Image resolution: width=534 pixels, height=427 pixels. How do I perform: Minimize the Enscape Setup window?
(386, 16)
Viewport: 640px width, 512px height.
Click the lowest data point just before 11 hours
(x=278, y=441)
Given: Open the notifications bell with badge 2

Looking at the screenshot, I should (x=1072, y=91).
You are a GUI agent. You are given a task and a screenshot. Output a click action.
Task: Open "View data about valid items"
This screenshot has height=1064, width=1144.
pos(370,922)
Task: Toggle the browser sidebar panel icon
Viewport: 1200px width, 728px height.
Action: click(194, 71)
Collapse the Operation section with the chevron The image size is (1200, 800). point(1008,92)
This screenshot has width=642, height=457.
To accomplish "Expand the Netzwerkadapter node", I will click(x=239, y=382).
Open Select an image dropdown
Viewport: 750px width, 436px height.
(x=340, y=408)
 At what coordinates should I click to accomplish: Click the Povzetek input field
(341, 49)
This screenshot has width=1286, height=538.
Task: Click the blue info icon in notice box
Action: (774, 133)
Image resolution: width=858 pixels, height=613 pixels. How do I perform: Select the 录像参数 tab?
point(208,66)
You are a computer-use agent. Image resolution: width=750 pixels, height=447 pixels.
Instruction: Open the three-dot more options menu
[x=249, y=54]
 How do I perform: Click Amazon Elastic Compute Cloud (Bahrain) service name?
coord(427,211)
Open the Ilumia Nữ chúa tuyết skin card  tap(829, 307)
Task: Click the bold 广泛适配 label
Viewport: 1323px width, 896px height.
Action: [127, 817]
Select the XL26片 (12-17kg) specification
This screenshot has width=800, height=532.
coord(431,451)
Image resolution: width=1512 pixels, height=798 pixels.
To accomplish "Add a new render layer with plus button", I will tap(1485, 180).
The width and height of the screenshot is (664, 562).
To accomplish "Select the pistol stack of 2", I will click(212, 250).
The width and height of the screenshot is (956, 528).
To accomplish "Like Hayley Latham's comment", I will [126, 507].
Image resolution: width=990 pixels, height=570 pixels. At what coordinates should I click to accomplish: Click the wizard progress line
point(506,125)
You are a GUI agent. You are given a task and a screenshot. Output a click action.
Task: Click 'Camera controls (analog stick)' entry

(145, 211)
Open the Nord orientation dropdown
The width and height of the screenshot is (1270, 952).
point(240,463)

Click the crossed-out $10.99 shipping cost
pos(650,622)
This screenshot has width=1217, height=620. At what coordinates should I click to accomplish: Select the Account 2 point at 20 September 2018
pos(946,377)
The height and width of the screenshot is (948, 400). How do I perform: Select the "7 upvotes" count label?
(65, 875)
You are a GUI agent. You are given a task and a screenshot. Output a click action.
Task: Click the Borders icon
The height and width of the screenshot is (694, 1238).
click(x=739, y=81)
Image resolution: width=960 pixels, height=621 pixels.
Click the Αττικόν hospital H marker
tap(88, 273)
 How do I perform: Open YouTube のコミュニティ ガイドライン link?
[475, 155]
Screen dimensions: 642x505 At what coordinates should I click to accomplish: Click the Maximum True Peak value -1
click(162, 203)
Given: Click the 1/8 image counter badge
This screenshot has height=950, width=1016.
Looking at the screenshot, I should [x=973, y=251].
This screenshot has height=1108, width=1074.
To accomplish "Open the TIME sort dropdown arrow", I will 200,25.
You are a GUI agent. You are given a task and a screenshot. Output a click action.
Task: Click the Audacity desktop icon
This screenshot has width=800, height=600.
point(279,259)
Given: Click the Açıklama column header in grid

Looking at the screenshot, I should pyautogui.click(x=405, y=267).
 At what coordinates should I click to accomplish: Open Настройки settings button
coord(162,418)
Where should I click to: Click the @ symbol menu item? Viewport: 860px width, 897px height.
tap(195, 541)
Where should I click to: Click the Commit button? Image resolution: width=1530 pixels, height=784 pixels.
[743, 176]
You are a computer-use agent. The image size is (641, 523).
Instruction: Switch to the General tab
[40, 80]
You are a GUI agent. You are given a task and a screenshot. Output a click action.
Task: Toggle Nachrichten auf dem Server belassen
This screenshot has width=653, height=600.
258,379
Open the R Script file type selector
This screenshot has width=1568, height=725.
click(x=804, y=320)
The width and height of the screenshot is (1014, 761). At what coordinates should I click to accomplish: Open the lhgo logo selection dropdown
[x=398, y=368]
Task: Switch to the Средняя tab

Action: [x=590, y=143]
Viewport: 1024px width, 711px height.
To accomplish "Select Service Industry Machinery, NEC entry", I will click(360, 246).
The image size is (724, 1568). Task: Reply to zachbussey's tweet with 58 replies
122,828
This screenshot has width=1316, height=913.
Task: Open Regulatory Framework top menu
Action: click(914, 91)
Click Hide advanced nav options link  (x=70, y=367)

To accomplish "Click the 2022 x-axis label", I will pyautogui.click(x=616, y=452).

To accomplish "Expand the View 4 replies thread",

___

* To do
Please write out the records above once more, exactly and completely.

* Result of the exercise
Image resolution: width=534 pixels, height=427 pixels. How do I perform: Minimize the Enscape Setup window?
(386, 16)
Viewport: 640px width, 512px height.
Click the lowest data point just before 11 hours
(x=278, y=441)
Given: Open the notifications bell with badge 2

Looking at the screenshot, I should (x=1072, y=91).
You are a GUI agent. You are given a task and a screenshot. Output a click action.
Task: Open "View data about valid items"
This screenshot has height=1064, width=1144.
pos(370,922)
Task: Toggle the browser sidebar panel icon
Viewport: 1200px width, 728px height.
Action: click(194, 71)
Collapse the Operation section with the chevron The image size is (1200, 800). point(1008,92)
This screenshot has width=642, height=457.
To accomplish "Expand the Netzwerkadapter node", I will click(x=239, y=382).
Open Select an image dropdown
Viewport: 750px width, 436px height.
(x=340, y=408)
 At what coordinates should I click to accomplish: Click the Povzetek input field
(341, 49)
This screenshot has width=1286, height=538.
Task: Click the blue info icon in notice box
Action: (774, 133)
Image resolution: width=858 pixels, height=613 pixels. How do I perform: Select the 录像参数 tab?
point(208,66)
You are a computer-use agent. Image resolution: width=750 pixels, height=447 pixels.
Instruction: Open the three-dot more options menu
[x=249, y=54]
 How do I perform: Click Amazon Elastic Compute Cloud (Bahrain) service name?
coord(427,211)
Open the Ilumia Nữ chúa tuyết skin card  tap(829, 307)
Task: Click the bold 广泛适配 label
Viewport: 1323px width, 896px height.
Action: [127, 817]
Select the XL26片 (12-17kg) specification
This screenshot has width=800, height=532.
coord(431,451)
Image resolution: width=1512 pixels, height=798 pixels.
To accomplish "Add a new render layer with plus button", I will tap(1485, 180).
The width and height of the screenshot is (664, 562).
To accomplish "Select the pistol stack of 2", I will click(212, 250).
The width and height of the screenshot is (956, 528).
To accomplish "Like Hayley Latham's comment", I will [126, 507].
Image resolution: width=990 pixels, height=570 pixels. At what coordinates should I click to accomplish: Click the wizard progress line
point(506,125)
You are a GUI agent. You are given a task and a screenshot. Output a click action.
Task: Click 'Camera controls (analog stick)' entry

(145, 211)
Open the Nord orientation dropdown
The width and height of the screenshot is (1270, 952).
point(240,463)

Click the crossed-out $10.99 shipping cost
pos(650,622)
This screenshot has width=1217, height=620. At what coordinates should I click to accomplish: Select the Account 2 point at 20 September 2018
pos(946,377)
The height and width of the screenshot is (948, 400). How do I perform: Select the "7 upvotes" count label?
(65, 875)
You are a GUI agent. You are given a task and a screenshot. Output a click action.
Task: Click the Borders icon
The height and width of the screenshot is (694, 1238).
click(x=739, y=81)
Image resolution: width=960 pixels, height=621 pixels.
Click the Αττικόν hospital H marker
tap(88, 273)
 How do I perform: Open YouTube のコミュニティ ガイドライン link?
[475, 155]
Screen dimensions: 642x505 At what coordinates should I click to accomplish: Click the Maximum True Peak value -1
click(162, 203)
Given: Click the 1/8 image counter badge
This screenshot has height=950, width=1016.
Looking at the screenshot, I should [x=973, y=251].
This screenshot has height=1108, width=1074.
To accomplish "Open the TIME sort dropdown arrow", I will 200,25.
You are a GUI agent. You are given a task and a screenshot. Output a click action.
Task: Click the Audacity desktop icon
This screenshot has width=800, height=600.
point(279,259)
Given: Click the Açıklama column header in grid

Looking at the screenshot, I should pyautogui.click(x=405, y=267).
 At what coordinates should I click to accomplish: Open Настройки settings button
coord(162,418)
Where should I click to: Click the @ symbol menu item? Viewport: 860px width, 897px height.
tap(195, 541)
Where should I click to: Click the Commit button? Image resolution: width=1530 pixels, height=784 pixels.
[743, 176]
You are a computer-use agent. The image size is (641, 523).
Instruction: Switch to the General tab
[40, 80]
You are a GUI agent. You are given a task and a screenshot. Output a click action.
Task: Toggle Nachrichten auf dem Server belassen
This screenshot has width=653, height=600.
258,379
Open the R Script file type selector
This screenshot has width=1568, height=725.
click(x=804, y=320)
The width and height of the screenshot is (1014, 761). At what coordinates should I click to accomplish: Open the lhgo logo selection dropdown
[x=398, y=368]
Task: Switch to the Средняя tab

Action: [x=590, y=143]
Viewport: 1024px width, 711px height.
To accomplish "Select Service Industry Machinery, NEC entry", I will click(360, 246).
The image size is (724, 1568). Task: Reply to zachbussey's tweet with 58 replies
122,828
This screenshot has width=1316, height=913.
Task: Open Regulatory Framework top menu
Action: click(914, 91)
Click Hide advanced nav options link  (x=70, y=367)

To accomplish "Click the 2022 x-axis label", I will pyautogui.click(x=616, y=452).

To accomplish "Expand the View 4 replies thread",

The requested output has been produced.